In his review in The New York Times, Stephen Holden called the film "ravishingly handsome" and added, "The Governess is a wonderful showcase for Ms. Driver . . . If [her] performance is strong, it is less than great, because her face lacks the transparency of expression that would transport us inside her character's mind . . . The movie takes some missteps. Rosina's ability to support her family in luxurious style from her earnings as a governess is implausible. The screenplay includes some glaring lapses into contemporary slang. And dramatically, the movie peters out in its disappointingly perfunctory final scenes. But [it] still leaves a lasting after-image."

In Variety, Ken Eisner called the film "beautifully crafted" and said it "gets high marks for originality and style," then added, "Although first-time helmer Sandra Goldbacher, working from her own script, has come up with a fascinating premise, her follow-through is too scattered in concept and monotonous in execution to be truly rewarding . . . [It] has much to offer the senses . . . but the images are often art-directed to death, with more attention paid to fabrics, textures and colors than to narrative coherence. A little trimming could remove some of the distractions and repetition, but it won't be easy to hide the movie's lack of a solid point or payoff."

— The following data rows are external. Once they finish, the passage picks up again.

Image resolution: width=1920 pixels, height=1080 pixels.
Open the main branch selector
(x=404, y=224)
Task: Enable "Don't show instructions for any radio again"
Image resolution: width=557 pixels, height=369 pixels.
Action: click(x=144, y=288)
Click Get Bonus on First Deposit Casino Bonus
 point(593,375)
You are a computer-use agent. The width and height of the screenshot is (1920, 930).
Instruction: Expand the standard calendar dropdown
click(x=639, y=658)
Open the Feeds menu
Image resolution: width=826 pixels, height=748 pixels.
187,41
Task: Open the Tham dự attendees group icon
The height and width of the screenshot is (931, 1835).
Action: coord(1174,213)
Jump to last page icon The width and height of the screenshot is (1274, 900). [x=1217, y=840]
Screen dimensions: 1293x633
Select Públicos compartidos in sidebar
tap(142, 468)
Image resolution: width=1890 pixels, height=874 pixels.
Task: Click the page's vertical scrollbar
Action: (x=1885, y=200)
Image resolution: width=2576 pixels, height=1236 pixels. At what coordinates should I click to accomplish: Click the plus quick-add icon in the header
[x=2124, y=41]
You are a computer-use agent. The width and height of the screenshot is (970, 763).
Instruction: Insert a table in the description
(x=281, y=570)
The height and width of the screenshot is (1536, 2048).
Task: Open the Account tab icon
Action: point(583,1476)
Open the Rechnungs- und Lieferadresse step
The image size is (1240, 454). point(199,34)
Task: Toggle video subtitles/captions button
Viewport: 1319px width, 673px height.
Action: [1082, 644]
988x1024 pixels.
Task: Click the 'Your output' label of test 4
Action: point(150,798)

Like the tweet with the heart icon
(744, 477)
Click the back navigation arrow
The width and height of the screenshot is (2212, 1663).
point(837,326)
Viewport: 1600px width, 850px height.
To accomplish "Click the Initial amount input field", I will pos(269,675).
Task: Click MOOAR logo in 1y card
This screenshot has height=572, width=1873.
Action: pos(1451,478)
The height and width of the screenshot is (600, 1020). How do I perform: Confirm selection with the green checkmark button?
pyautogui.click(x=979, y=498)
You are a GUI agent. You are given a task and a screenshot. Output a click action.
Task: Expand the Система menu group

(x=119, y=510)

In Entertainment Weekly, Owen Gleiberman graded the film a C and called it "a have-your-kugel-and-eat-it-too princess fantasy. Writer-director Sandra Goldbacher glorifies her heroine at every turn, but she also fills the movie with arid pauses, turning it into a claustrophobic study in repression."

Barbara Shulgasser of the San Francisco Examiner observed, "Sandra Goldbacher, writing and directing her first feature, is a sure-handed filmmaker. The movie is a tableau of sensuality. The tactile attractiveness of the photographic images meld with the fire that devours the lovers . . . I found the end of the movie a bit of an anticlimax and sense that Goldbacher just ran out of steam. But it seems a sure bet that she has many more movies ahead of her, all of which I look forward to seeing."

Ruthe Stein of the San Francisco Chronicle said, "As Rosina's extraordinary fate unfolds in The Governess, the real wonder becomes how British filmmaker Sandra Goldbacher was able to write and direct such an accomplished, touching and original movie her first time out . . . Rosina is a wonderfully rich role, and Driver gives it everything she has. It's her best work yet."

 Metacritic, which uses a weighted average, assigned the film a score of 60 out of 100, based on 25 critics, indicating "mixed or average" reviews. Audiences polled by CinemaScore gave it a grade of B.

=== Accolades ===
Ashley Rowe won the Evening Standard British Film Award for Best Technical/Artistic Achievement for his cinematography. Sandra Goldbacher was nominated for the Crystal Globe and won both the Audience Award and Special Prize at the Karlovy Vary International Film Festival.